I talk about it online because I know it helps others to feel less alone. When I was in my early twenties I found a YouTuber talking about an eating disorder and in that video she managed to encourage me to seek help. I know it works, and so I try to give back.
- You are well know for speaking about controversial and taboo topics on Youtube and Social Media (sex, periods, abortion etc.) . What drives you to speak about these topics and what sort of feedback do you get from doing so?
I honestly think I talk about those topics because those are the things I talk to my friends about. There is so much more to life than fashion and makeup and food and I realised after making the same kinds of videos on YouTube for two or three years that I was becoming bored, that I wasn’t being true to myself. I discovered other people being REAL online and I was like YES, this is my purpose on here! I can do this! I have the confidence to speak about these things and a degree in education – let’s do this. Smashing taboos is the most fun I’ve had online, and it always gets incredible feedback as viewers are crying out for content that isn’t another unrealistic morning routine or another dumb prank, y’know?
- What are your five kitchen essentials?
My coffee press, ground coffee, avocado, sourdough toast (which is the one kind of wheat that doesn’t impact my IBS – it’s actually a really great diet addition for so many reasons available online!), free range eggs from my boyfriend’s grandmother’s chickens, dark mint chocolate, tomato soup, red lentil pasta and red pesto!
- Name three things that bring joy to your life.
My cats, my boyfriend giving me back scratches and being an idiot with me, long walks by the beach in my hometown!
- What would a perfect evening look like to you?
A meal out in my favourite Italian, Di Vino, followed by a sunset walk, then back home with red wine, crisps and PJs with my family, boyfriend and a good movie or show on Netflix! Obviously, some great sex too, to top it off, haha. Gotta be honest!
Quick Fire Round:
Porridge or Avo Toast?
It depends on the season! Porridge in winter, avo toast during the summer months, always with some pink salt!
Freddie Mercury or Lana Del Ray?
Pasta or Pizza?
That’s cruel. So cruel. If I had to pick, pasta…*tear*
GOT or Harry Potter?
Again, SO CRUEL! I’d have to choose Harry Potter just because it was such a huge part of my childhood!
Gluten or Lactose (Hurray IBS)?
I can do without gluten entirely as there are some really great alternatives now, however lactose is almost impossible for me to avoid…I tend to have it in tiny amounts very often!
Red Wine or Dark Chocolate?
I honestly think I’d have to pick wine because so much of my socialising involves myself and my mates having a few drinks…same with family social stuff!
Weight Lifting or Walks Around Skerries?
Oooh. That’s difficult. Weights make me feel powerful and productive and capable but walks calm me down and clear my head…if I could only do one for the rest of my life though it would definitely be walks!
If Only or Fully Functioning Human (Almost)?
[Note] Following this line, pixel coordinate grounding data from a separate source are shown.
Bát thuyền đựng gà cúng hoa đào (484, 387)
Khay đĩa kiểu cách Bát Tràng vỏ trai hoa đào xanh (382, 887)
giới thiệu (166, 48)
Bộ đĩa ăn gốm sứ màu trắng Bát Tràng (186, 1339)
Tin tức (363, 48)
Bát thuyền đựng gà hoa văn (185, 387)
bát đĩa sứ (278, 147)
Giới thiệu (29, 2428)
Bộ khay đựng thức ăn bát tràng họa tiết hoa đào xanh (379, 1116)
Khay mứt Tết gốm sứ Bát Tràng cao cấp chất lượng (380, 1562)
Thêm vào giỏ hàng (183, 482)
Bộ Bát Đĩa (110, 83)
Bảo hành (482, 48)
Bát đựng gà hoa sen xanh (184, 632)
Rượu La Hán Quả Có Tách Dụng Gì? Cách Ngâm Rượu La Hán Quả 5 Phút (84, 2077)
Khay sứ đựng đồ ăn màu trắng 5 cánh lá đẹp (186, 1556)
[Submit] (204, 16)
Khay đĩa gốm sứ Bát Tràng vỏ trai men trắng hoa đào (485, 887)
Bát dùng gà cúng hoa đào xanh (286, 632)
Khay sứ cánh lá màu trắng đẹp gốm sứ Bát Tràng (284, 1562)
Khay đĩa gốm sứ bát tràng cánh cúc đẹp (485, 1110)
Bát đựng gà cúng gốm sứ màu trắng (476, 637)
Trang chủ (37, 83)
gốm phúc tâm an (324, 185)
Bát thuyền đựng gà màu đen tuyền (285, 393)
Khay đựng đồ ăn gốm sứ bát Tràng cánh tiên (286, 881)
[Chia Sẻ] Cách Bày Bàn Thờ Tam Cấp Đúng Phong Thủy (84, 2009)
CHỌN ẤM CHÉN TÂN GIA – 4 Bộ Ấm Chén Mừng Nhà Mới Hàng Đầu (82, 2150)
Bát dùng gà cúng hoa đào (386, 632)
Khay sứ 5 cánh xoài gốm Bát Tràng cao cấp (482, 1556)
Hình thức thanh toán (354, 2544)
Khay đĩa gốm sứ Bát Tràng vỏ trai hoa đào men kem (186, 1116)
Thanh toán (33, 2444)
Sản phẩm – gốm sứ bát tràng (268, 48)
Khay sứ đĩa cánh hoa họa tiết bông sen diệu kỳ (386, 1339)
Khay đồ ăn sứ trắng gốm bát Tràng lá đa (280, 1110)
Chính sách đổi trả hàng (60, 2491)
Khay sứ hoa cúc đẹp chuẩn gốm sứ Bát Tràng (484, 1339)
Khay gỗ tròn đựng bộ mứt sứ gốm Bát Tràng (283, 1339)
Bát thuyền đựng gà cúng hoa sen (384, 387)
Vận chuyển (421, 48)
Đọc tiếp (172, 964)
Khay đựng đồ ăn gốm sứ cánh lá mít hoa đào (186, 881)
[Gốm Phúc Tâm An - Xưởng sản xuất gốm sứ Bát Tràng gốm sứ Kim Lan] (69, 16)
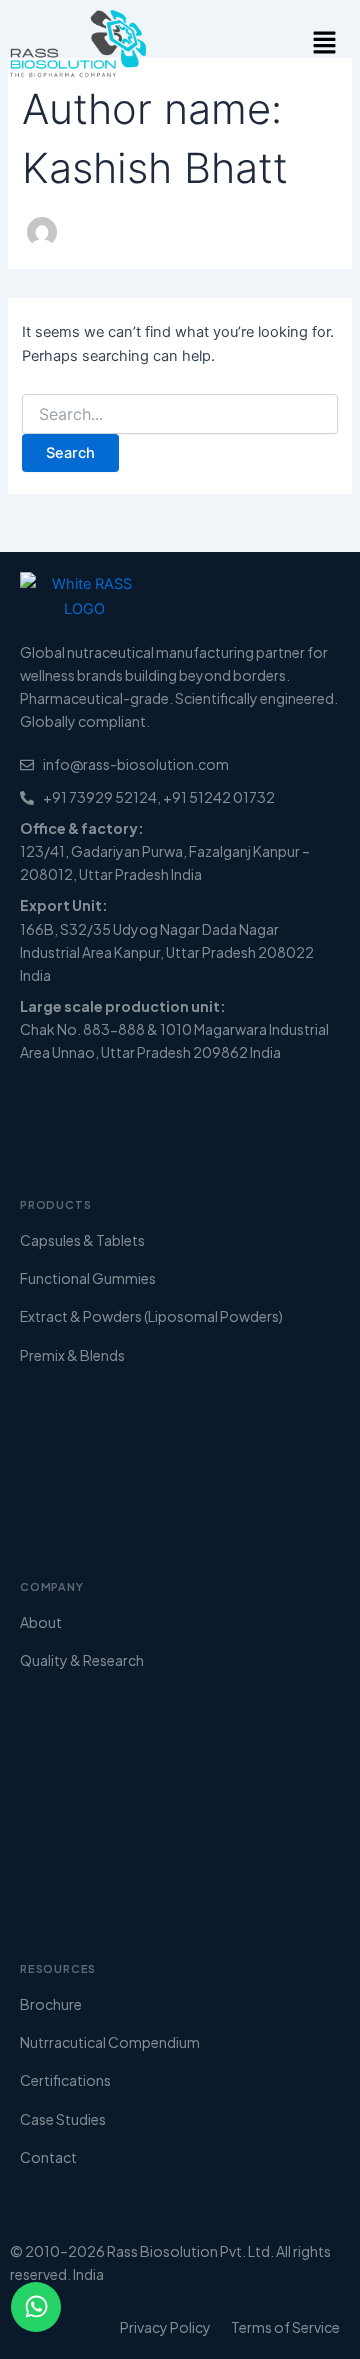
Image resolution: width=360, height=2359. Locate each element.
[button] (324, 43)
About (41, 1622)
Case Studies (63, 2119)
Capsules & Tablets (82, 1240)
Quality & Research (82, 1660)
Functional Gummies (88, 1278)
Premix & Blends (72, 1355)
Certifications (65, 2080)
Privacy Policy (165, 2327)
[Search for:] (179, 414)
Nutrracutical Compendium (110, 2042)
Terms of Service (285, 2327)
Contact (48, 2157)
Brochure (51, 2004)
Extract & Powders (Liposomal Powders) (151, 1316)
If Only for sure! It was much more of a learning experience for me and I’m more proud of it, because with the first book I simply felt like I was elaborating on a lot of topics I’d already discussed online and it wasn’t nearly as creative!
Youtube or Instagram?
YouTube! Instagram is great for easily digestible content but there’s nothing like a long vlog/an educational video/a short film/a comedy sketch/a chatty grwm. The quality stuff exists on YouTube and I can’t imagine it vanishing!
Home Cooked or Takeaway?
Home cooked food ALWAYS tastes better! That’s why I’d choose a restaurant over a take away any day of the week!